[Stored data]
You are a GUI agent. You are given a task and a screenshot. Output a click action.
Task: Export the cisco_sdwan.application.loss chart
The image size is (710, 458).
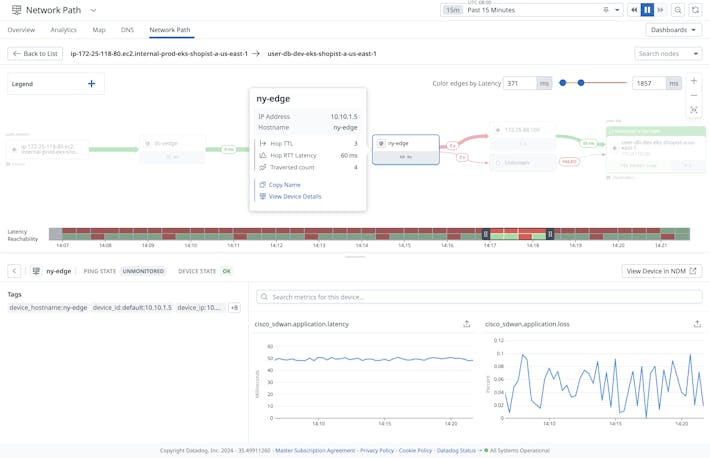tap(697, 324)
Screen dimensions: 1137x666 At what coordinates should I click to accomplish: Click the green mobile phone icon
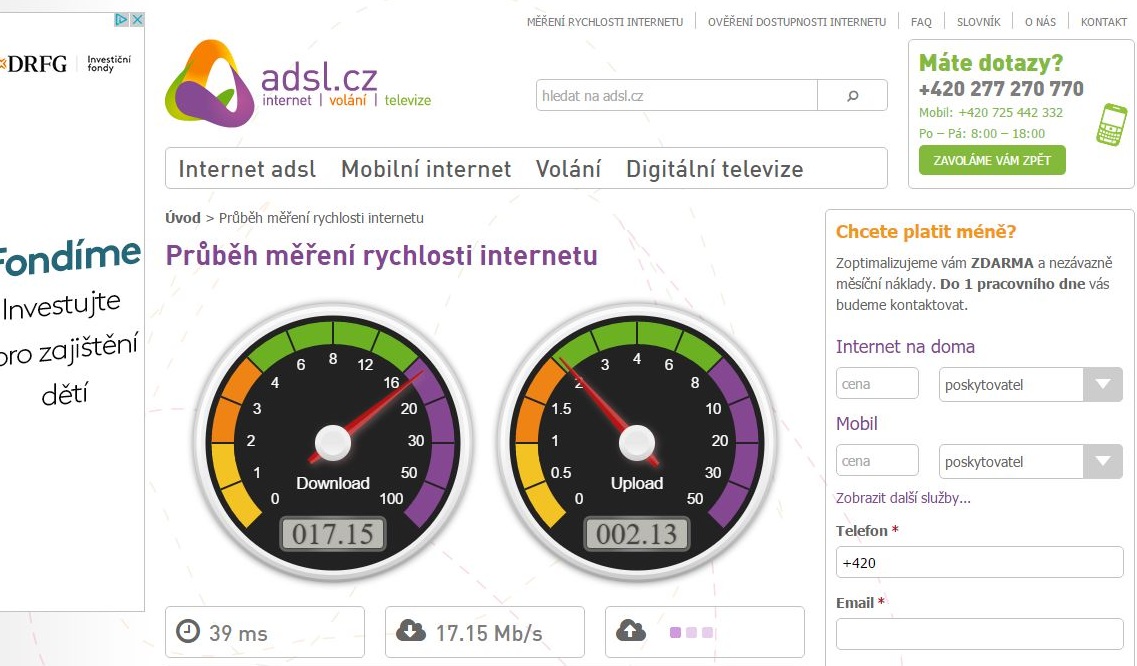[1112, 125]
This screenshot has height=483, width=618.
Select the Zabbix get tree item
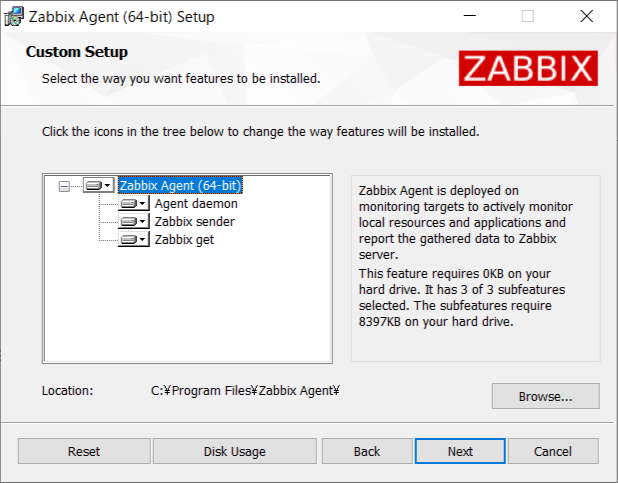point(184,240)
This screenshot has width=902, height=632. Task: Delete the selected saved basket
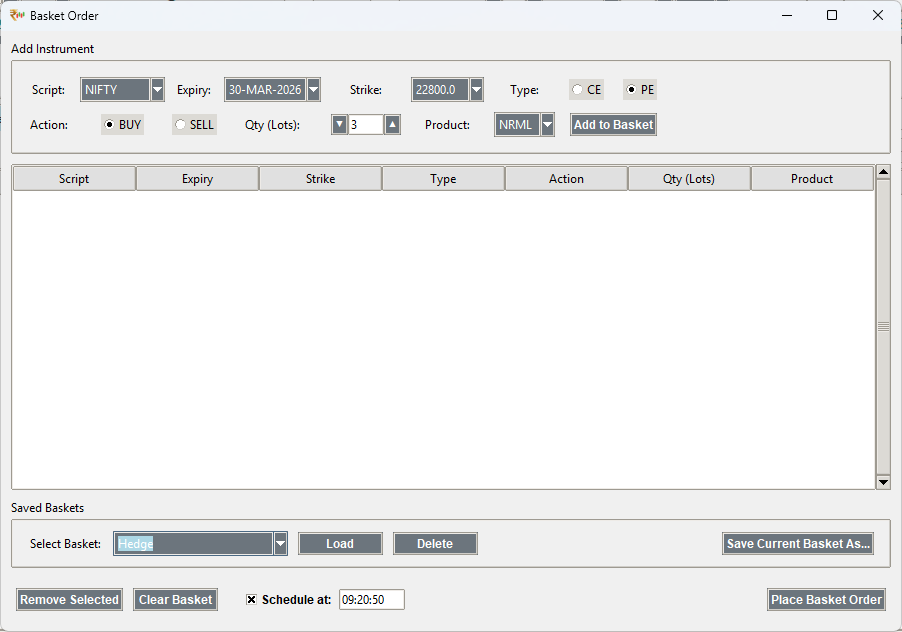click(435, 543)
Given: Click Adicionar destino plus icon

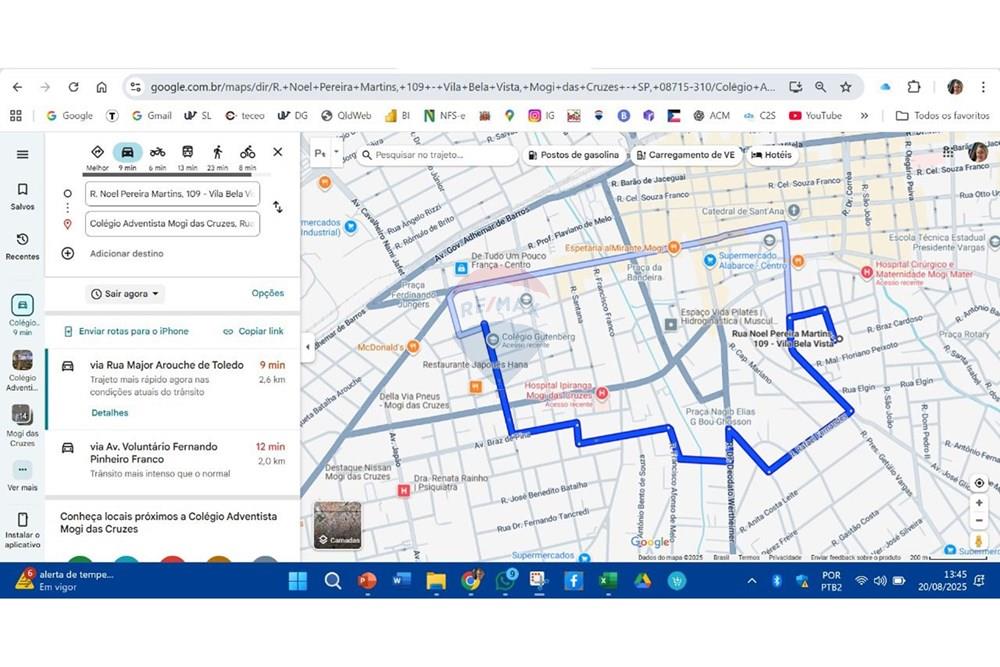Looking at the screenshot, I should pyautogui.click(x=68, y=253).
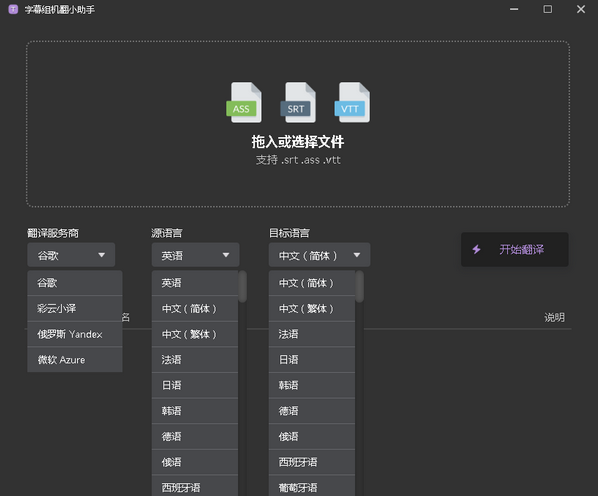Click the lightning bolt icon
The image size is (599, 496).
[476, 250]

### REQUIRED ACTION
Only the words belong in your copy: restate the data above exactly and leave the images out.

### EXPECTED OUTPUT
You are a GUI agent. You are given a task and a screenshot. Output a click action.
Task: Export the cisco_sdwan.application.loss chart
The image size is (710, 458).
tap(697, 324)
Screen dimensions: 1137x666 At what coordinates should I click to accomplish: Click the green mobile phone icon
[1112, 125]
This screenshot has height=483, width=618.
Select the Zabbix get tree item
point(184,240)
This screenshot has width=902, height=632. Task: Delete the selected saved basket
click(435, 543)
Given: Click Adicionar destino plus icon

Looking at the screenshot, I should pyautogui.click(x=68, y=253).
Click the lightning bolt icon
The image size is (599, 496).
[476, 250]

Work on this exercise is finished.